TO DO →
- a) In the passage on speech recognition uses, which two emerging Q&A systems are named?
- b) For each statement below, say whether the passage on speech recognition uses agrees with it. Answer yes or no, and quote the deciding words from the passage.
(i) Google Lamda and OpenAI ChatGPT currently take spoken input.
(ii) Meeting capture applications need annotation of multi-speaker conversations for diarization.
(iii) Amazon fire-stick is given as an example of a TV device.
START TEXT FOR ANALYSIS
Apart from infotainment, which are the other sectors in which speech recognition is extensively used?
ASR has a more far-reaching impact in all applications (beyond ‘infotainment’) requiring natural human-computer interaction, such as in settings where voice is the main (or only) modality of information exchange or communication. Examples include
- Voice-search (searching the WWW by speaking into the search engine)
- In-car control (for climate control, multi-media control etc. via a dash-board interface in the car)
- Call-centre automation (where a user can engage with an automatic agent to perform a wide variety of information-retrieval and task-completion dialogues such as typically done with a human call-centre agent)
- Conversational AI with speech/text modalities in the form of chat-bots that resolve queries in specific domains (e.g. banking) and Q&A systems such as the now emerging Google Lamda and OpenAI ChatGPT (which are currently enabled with textual input),
- Medical and legal transcription, where the spoken records created by a physician (/law agents) need to be transcribed quickly into regulatory-compliant text records),
- Navigating and controlling devices such as mobile phones, TVs (e.g. Amazon fire-stick), IoTs (home automation units),
- Meeting capture applications such as in an on-line multi-party meeting, requiring annotation of ongoing multi-speaker conversations for diarization purposes (who said what and when),
- Office dictation tasks,
- YouTube audio / spoken content closed-captioning etc.
END TEXT FOR ANALYSIS
START PROVIDED RECORDS
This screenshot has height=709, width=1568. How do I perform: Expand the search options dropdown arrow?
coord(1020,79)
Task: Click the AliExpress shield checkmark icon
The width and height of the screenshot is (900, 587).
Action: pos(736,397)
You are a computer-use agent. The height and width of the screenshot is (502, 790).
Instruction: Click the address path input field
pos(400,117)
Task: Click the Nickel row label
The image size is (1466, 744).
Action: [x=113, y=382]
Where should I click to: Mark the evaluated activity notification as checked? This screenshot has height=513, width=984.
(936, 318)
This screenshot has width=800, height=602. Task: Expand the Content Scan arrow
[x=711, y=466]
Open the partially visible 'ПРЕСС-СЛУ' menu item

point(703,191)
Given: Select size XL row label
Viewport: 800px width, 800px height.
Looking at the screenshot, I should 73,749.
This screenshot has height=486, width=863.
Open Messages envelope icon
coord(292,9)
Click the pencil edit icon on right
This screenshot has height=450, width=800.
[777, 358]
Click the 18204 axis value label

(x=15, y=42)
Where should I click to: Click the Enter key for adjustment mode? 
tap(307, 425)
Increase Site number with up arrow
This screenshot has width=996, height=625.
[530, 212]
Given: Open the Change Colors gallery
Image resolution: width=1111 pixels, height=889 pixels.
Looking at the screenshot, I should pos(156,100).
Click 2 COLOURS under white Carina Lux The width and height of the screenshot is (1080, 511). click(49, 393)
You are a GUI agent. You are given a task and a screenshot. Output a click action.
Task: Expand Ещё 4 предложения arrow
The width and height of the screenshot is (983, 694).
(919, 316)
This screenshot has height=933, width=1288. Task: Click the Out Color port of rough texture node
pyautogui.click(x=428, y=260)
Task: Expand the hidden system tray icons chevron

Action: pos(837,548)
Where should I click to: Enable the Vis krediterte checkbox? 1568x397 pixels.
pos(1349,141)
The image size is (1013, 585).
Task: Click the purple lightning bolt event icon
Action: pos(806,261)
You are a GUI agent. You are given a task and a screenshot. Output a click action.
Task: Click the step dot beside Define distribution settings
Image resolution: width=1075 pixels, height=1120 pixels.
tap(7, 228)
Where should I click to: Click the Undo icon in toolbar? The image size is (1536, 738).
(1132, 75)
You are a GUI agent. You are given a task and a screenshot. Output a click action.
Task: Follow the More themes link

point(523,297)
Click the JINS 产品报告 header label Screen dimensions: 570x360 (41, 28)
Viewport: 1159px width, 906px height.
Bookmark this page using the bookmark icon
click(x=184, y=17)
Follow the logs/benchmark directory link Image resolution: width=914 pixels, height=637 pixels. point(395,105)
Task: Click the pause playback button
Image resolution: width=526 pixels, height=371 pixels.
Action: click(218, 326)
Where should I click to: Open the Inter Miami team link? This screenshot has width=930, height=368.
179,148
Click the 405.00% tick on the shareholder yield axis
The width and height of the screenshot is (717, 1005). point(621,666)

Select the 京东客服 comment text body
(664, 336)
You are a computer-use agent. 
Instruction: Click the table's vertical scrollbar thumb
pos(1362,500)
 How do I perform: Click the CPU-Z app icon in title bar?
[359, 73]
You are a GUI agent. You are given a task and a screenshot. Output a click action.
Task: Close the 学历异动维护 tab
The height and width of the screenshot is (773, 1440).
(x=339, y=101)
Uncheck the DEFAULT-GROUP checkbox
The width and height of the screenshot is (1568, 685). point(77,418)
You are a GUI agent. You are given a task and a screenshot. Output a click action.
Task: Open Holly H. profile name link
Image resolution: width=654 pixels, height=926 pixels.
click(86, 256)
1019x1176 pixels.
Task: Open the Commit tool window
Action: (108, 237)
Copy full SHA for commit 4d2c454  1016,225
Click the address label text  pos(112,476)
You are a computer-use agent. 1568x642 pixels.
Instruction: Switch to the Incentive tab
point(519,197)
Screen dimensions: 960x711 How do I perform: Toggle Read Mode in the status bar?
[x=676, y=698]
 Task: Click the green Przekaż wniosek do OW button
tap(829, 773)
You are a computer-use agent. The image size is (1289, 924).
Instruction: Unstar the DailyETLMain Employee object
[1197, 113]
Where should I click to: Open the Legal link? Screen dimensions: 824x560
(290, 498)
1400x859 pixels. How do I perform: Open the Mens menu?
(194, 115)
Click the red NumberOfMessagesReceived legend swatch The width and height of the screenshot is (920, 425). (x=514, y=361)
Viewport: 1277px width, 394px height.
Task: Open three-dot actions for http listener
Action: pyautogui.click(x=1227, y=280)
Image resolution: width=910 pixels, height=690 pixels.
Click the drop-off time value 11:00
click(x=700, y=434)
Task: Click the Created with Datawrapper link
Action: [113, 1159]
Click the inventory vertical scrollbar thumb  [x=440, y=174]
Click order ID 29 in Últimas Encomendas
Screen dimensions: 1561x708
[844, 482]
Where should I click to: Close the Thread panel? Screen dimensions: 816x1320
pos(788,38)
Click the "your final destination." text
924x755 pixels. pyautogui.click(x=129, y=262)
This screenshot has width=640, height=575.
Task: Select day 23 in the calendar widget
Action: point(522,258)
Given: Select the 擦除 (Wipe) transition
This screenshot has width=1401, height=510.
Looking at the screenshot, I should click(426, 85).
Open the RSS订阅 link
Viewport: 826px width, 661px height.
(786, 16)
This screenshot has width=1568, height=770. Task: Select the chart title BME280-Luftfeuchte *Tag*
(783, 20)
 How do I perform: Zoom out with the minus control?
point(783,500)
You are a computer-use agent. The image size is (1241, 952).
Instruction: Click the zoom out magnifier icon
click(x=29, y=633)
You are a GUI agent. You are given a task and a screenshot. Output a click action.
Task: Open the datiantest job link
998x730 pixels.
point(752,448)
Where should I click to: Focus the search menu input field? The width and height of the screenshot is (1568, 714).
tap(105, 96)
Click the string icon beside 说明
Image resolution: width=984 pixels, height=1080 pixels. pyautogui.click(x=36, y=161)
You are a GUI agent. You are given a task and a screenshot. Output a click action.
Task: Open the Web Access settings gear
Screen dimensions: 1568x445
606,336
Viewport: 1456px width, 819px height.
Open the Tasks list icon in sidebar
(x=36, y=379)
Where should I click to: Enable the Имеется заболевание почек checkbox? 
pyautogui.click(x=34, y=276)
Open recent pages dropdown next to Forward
END PROVIDED RECORDS
OUTPUTS IN ORDER →
- a) Google Lamda and OpenAI ChatGPT.

- b)
(i) No: "which are currently enabled with textual input"
(ii) Yes: "requiring annotation of ongoing multi-speaker conversations for diarization purposes (who said what and when)"
(iii) Yes: "TVs (e.g. Amazon fire-stick)"